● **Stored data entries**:
···

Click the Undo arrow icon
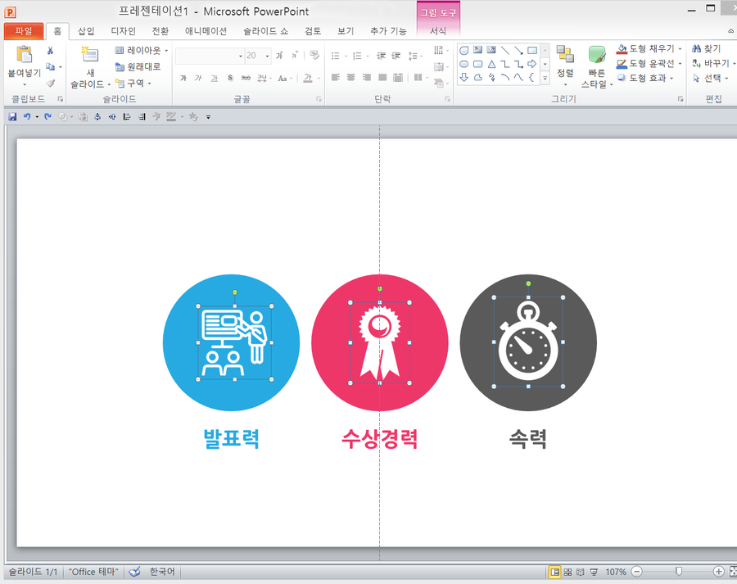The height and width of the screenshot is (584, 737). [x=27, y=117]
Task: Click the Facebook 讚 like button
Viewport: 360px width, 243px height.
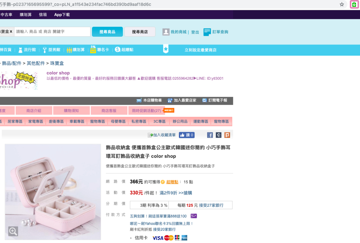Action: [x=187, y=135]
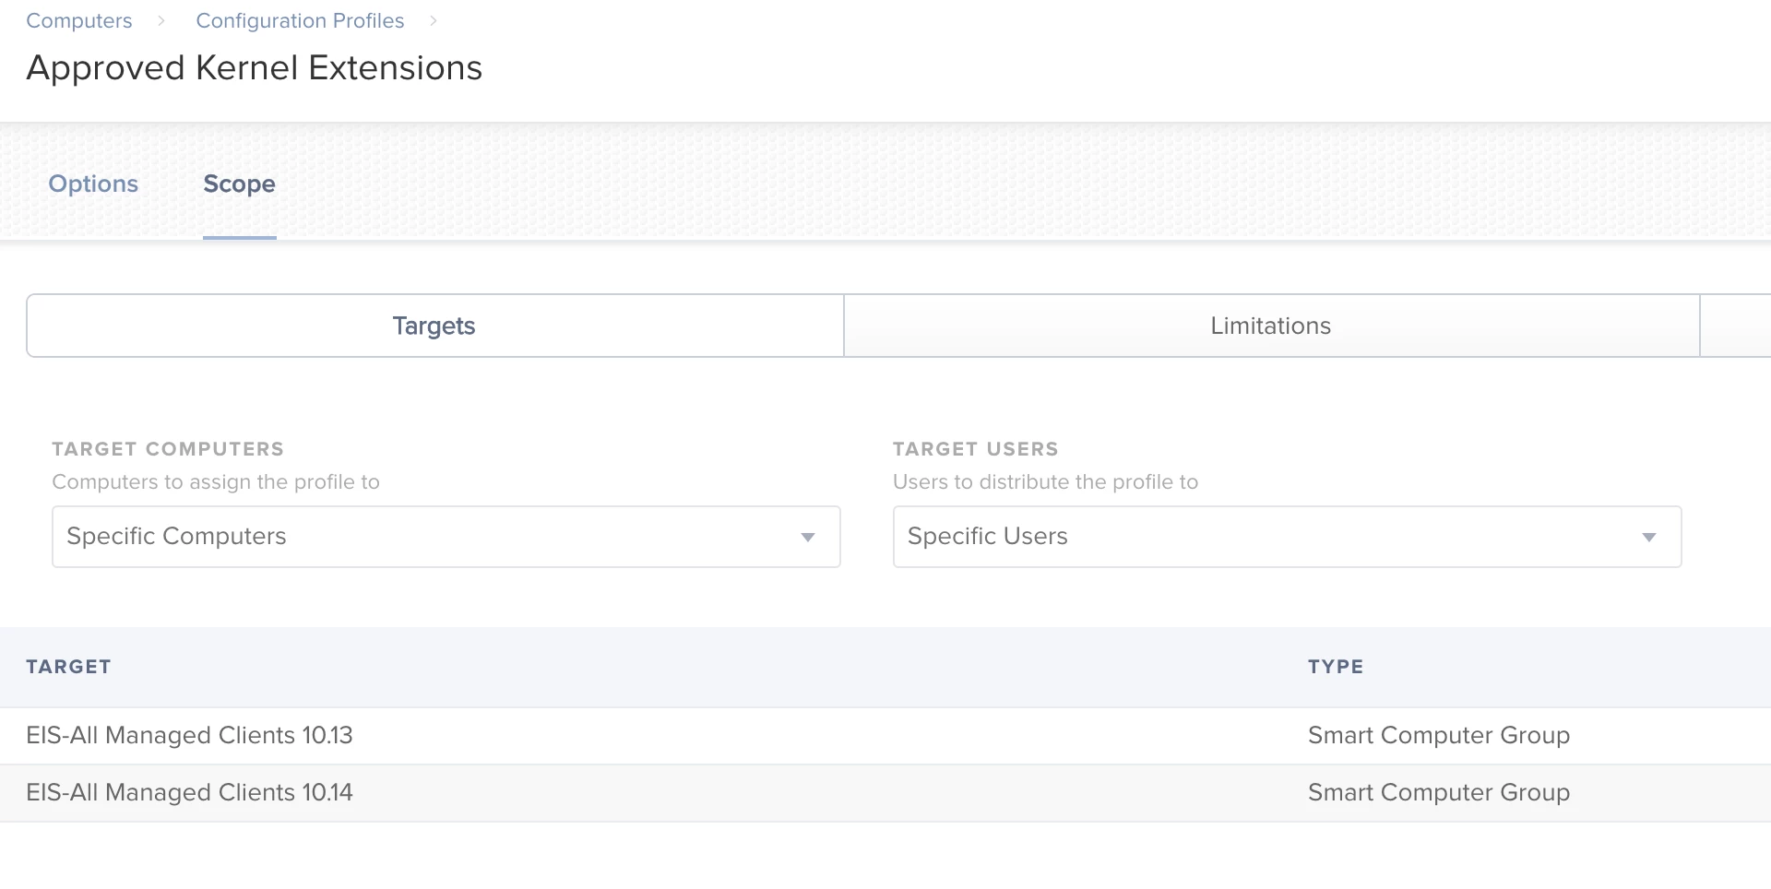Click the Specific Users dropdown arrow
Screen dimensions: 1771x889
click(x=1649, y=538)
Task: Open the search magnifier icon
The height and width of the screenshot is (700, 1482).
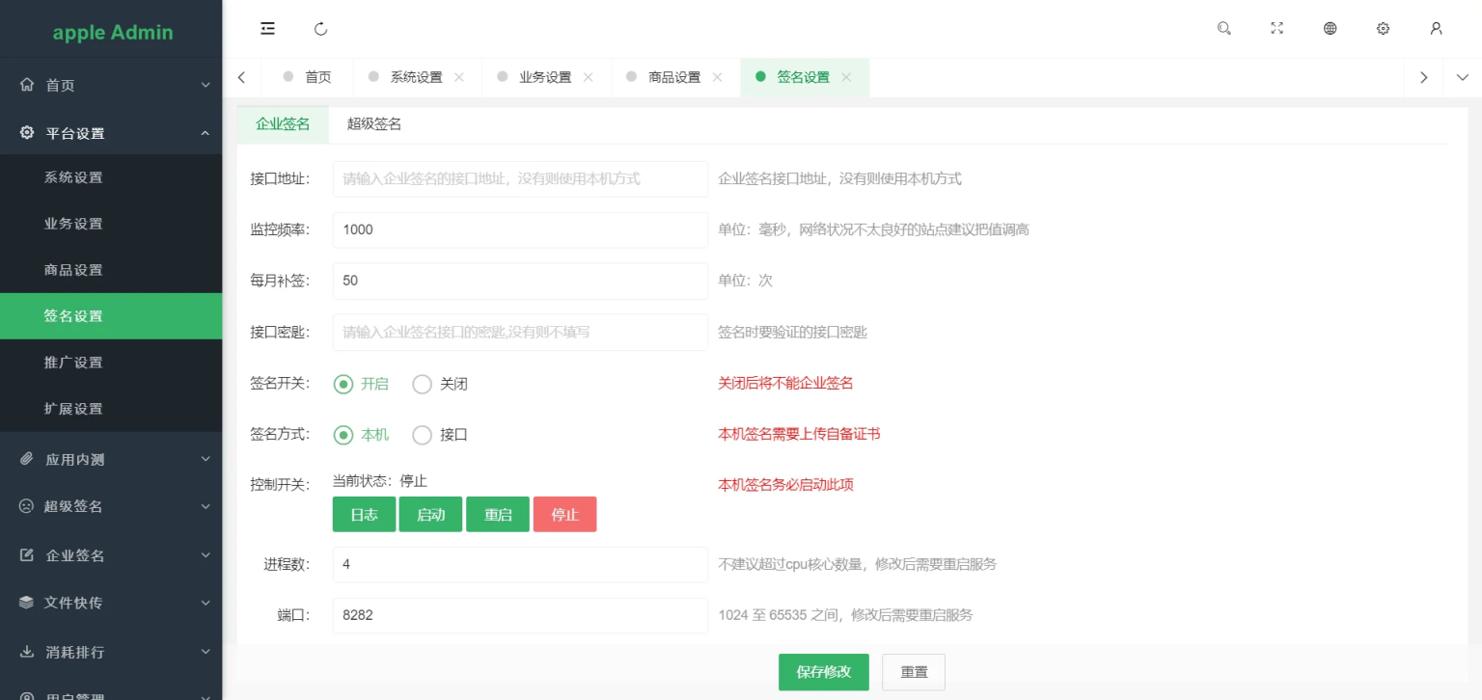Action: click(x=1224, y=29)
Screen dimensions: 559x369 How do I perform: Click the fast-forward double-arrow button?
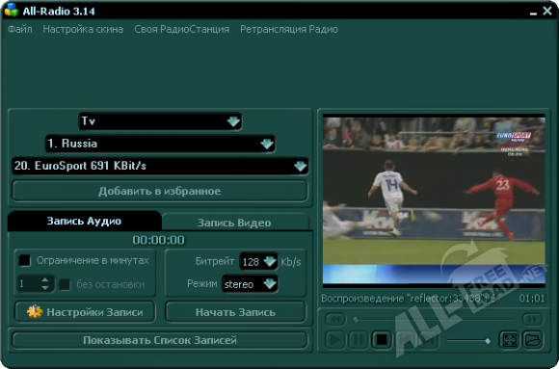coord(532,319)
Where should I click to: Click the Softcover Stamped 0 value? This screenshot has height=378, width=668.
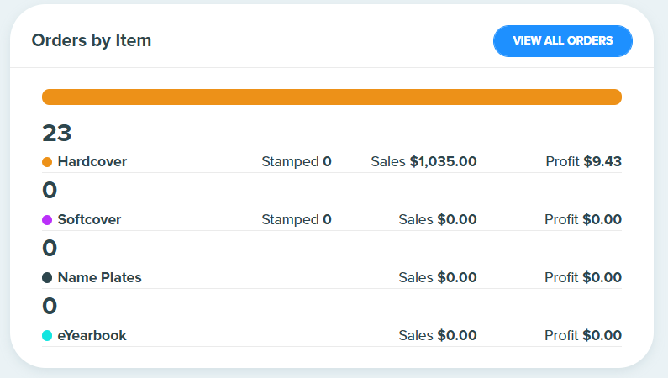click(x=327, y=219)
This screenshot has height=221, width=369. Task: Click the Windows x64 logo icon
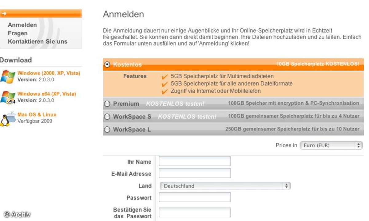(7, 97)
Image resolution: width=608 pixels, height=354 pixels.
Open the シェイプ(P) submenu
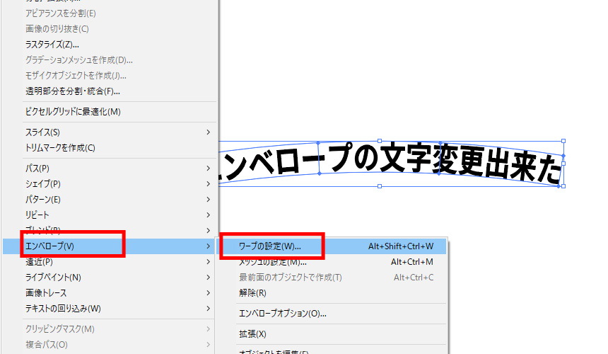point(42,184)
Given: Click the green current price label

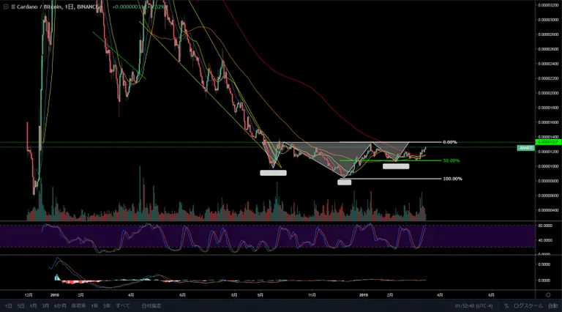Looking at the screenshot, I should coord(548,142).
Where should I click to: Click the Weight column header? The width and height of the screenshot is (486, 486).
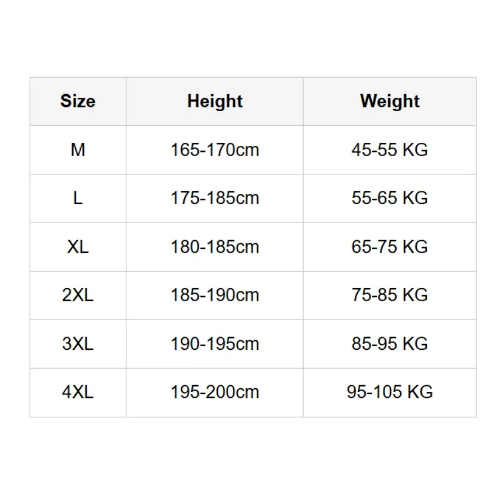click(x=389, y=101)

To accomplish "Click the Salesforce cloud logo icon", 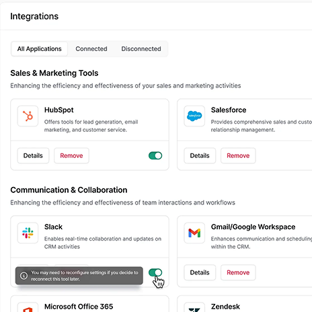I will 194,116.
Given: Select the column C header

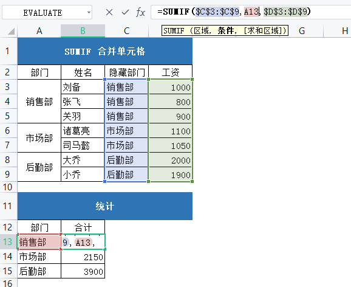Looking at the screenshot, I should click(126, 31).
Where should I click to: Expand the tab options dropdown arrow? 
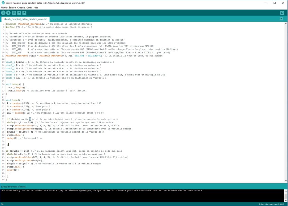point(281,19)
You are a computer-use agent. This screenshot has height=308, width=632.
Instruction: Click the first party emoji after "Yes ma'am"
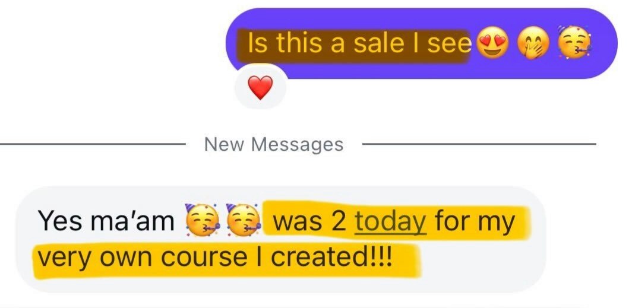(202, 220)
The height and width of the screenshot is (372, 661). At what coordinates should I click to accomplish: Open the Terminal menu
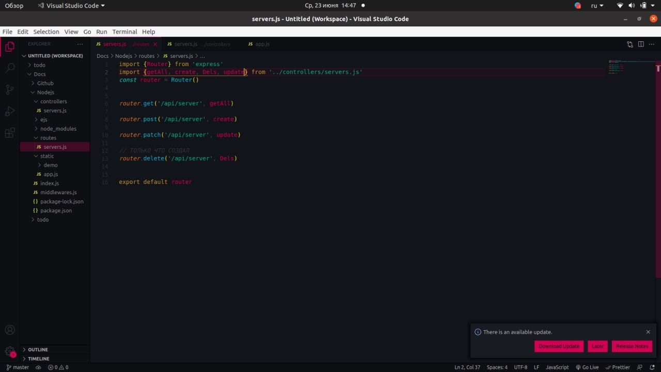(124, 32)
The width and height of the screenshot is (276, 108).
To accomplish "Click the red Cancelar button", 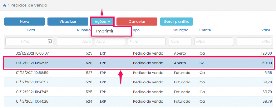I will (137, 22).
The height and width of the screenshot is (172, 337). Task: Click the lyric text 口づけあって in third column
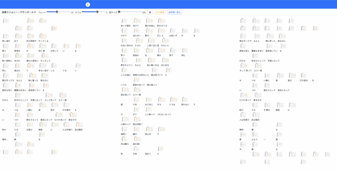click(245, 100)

···

● **WHAT YOU ARE ASKED TO DO**: The lines from the one containing "The height and width of the screenshot is (172, 337)." through the final line of the data are to be repeated exactly, with both ends included and all pictures left out.

● **RESULT OF THE EXERCISE**:
The height and width of the screenshot is (172, 337). Task: Click the lyric text 口づけあって in third column
click(245, 100)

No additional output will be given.